## Provided information
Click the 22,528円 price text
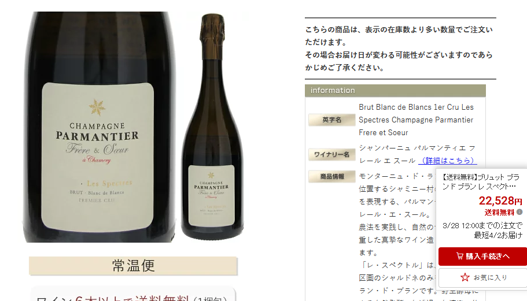Image resolution: width=527 pixels, height=301 pixels. tap(500, 200)
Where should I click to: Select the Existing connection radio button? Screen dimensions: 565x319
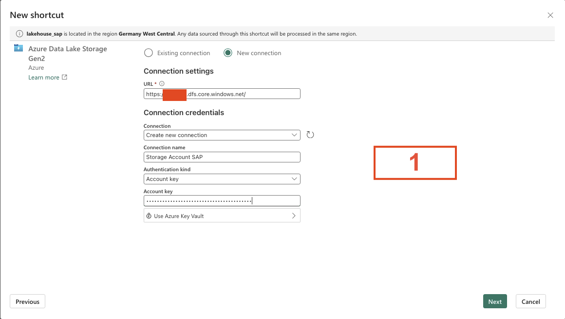(x=149, y=53)
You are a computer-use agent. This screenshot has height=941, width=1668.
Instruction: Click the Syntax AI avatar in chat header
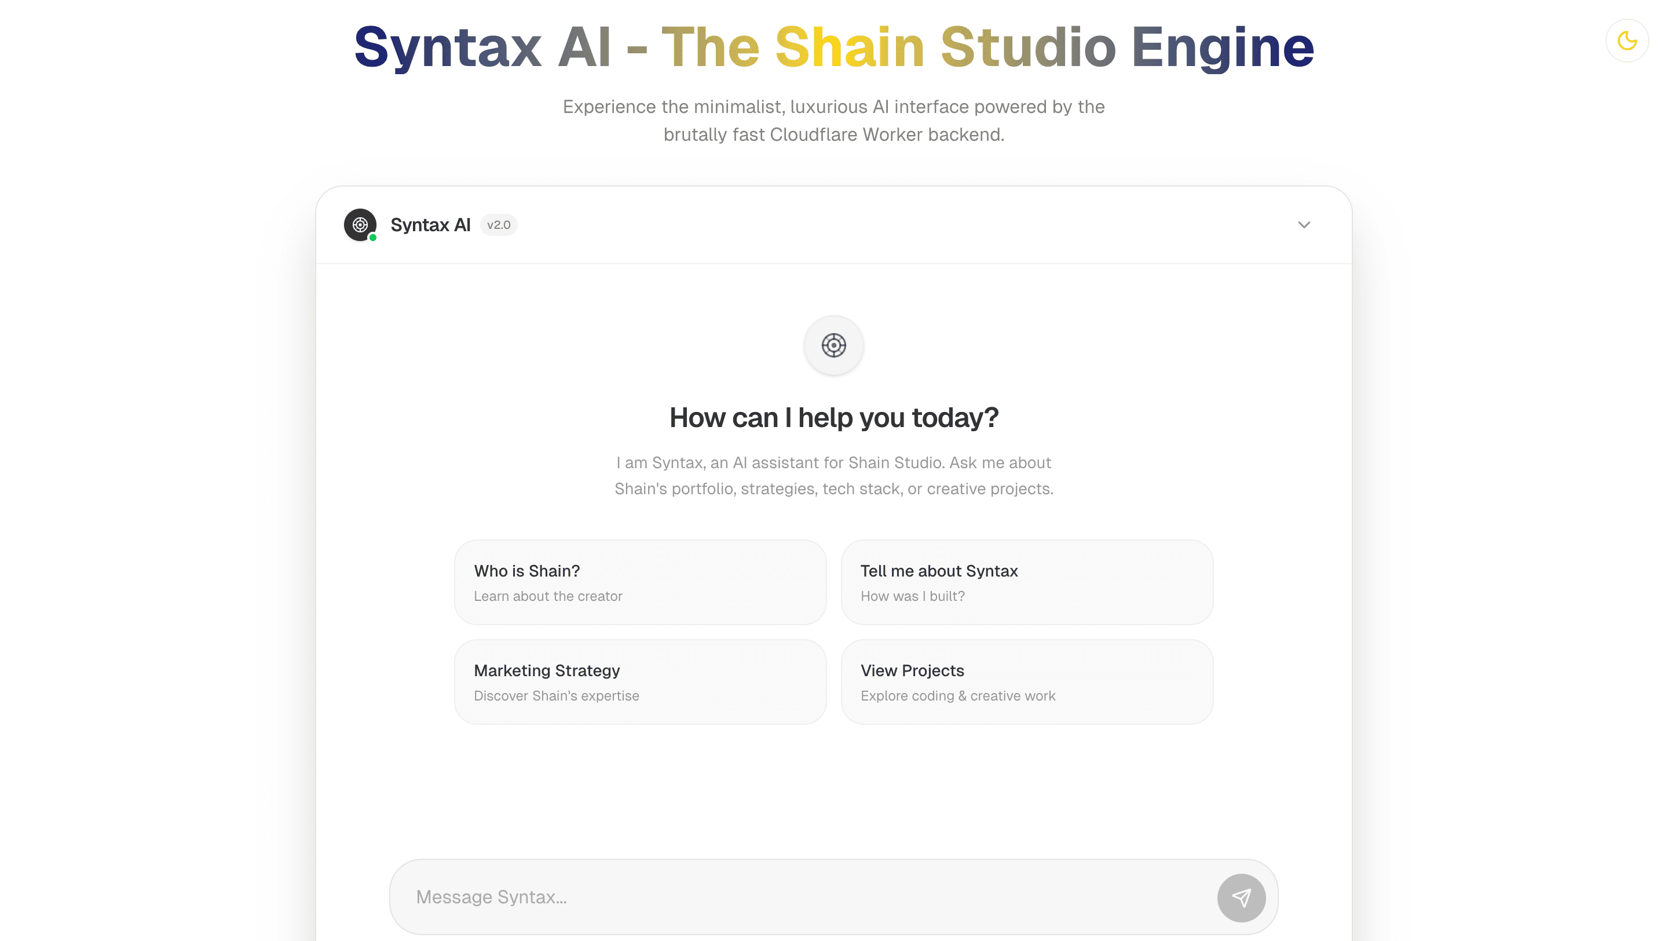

## Assignment
Give again, word for word, the lines above from the one with "Where should I" through the final line of the data, both ends included. Do not copy any picture.

## Result
Where should I click to: Select the Existing connection radio button? Screen dimensions: 565x319
(x=149, y=53)
You are a computer-use agent. This screenshot has height=941, width=1668.
Instruction: Click the Syntax AI avatar in chat header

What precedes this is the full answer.